Quasi 40 anni fa nel 1975 Pelé sbarcò nel calcio statunitense a 35 anni dopo oltre 600 partite e 600 goal con la maglia del Santos. Ieri la leggenda brasiliana era a Miami allo Wynwood Art Studio di Romero Britto per promuovere Hublot, "tieni-tempo" ufficiale del Mondiale 2014.
Pelé ha incontrato la stampa locale e c'è stata occasione per parlare di calcio, in particolare delle sue favorite in Brasile, della nuova squadra di Beckham e della crescita del calcio a stelle e strisce. Al Miami Herald, però, ha anche parlato di razzismo: "Non ho mai avuto problemi" ha detto Pelé. "Al contrario ho le porte aperte in tutto il mondo e vengo ricevuto meravigliosamente ovunque vado. C'è sempre gente pazza che dice qualcosa, ma non mi hanno mai dato fastidio. Non ci ho mai prestato attenzione".
Si è poi soffermato sul mondo del calcio statunitense:
"Avere un nome come quello di Beckham è molto importante [per il successo di una squadra MLS a Miami]" ha dichiarato Pelé sulla nuova franchigia della South Florida. "Tutti sanno che sono venuto qui con i Cosmos negli anni '70 per promuovere il calcio. Ora avete uno come Beckham, ed è fantastico".
Il brasiliano ha poi continuato: "Penso che questa cosa farà bene a Miami ma non solo, a tutti gli Stati Uniti. La gente non ricorda, quando sono arrivato il calcio in questo paese era buono, ma sopratutto con i bambini. Oggi gli Stati Uniti sono allo stesso livello dell'Europa, si sono quasi qualificati alle semifinali nel Mondiale del 2002 e la base è più organizzata e migliore del Brasile e forse di tutto il Sud America. Sono felice perché sento di averne fatto parte".
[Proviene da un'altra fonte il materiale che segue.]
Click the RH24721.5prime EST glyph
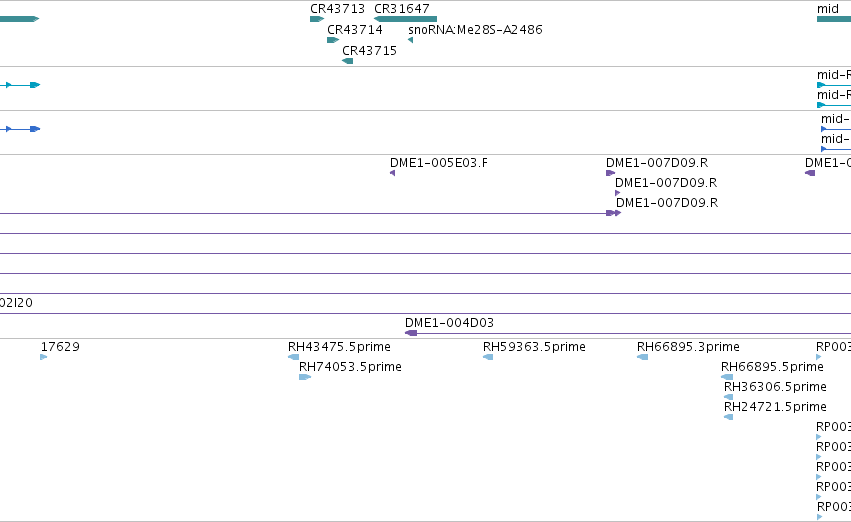This screenshot has height=522, width=851. pos(728,417)
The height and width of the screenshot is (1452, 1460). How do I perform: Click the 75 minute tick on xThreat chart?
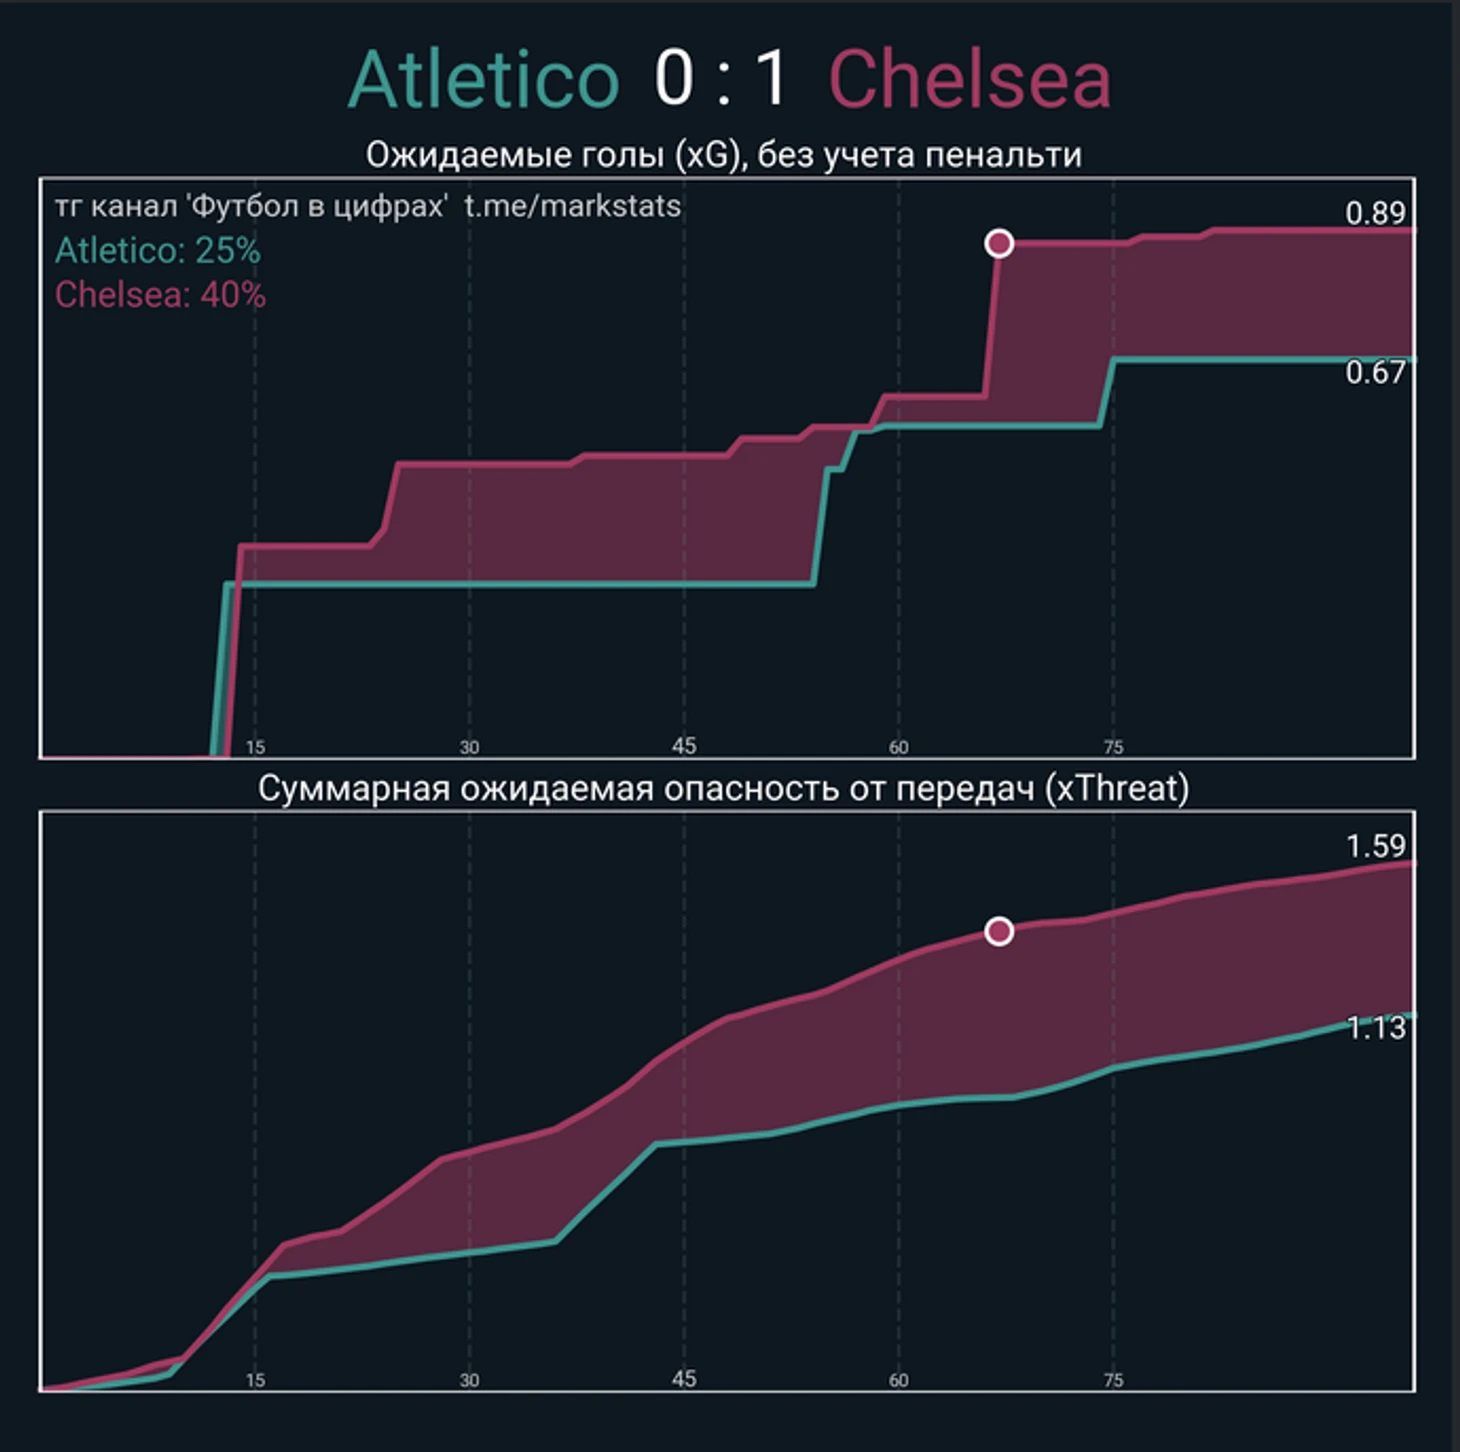click(x=1113, y=1380)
Sempre sul calcio americano la leggenda del calcio ha voluto parlare più nello specifico della nazionale statunitense e del suo allenatore: "Klinsmann è un grande allenatore e ha tanta esperienza. Dobbiamo rispettare il calcio statunitense oggi. Il gruppo degli USA è difficile ma il calcio è una scatola di sorprese, quindi nessuno sa cosa accadrà. Penso che i tifosi americani dovrebbero essere fiduciosi, e non ho dubbi sul fatto che siano bravi abbastanza per andare avanti".
Alla richiesta di nominare le più preoccupanti rivali del Brasile per la vittoria finale Pelé ha parlato di Spagna e Germania.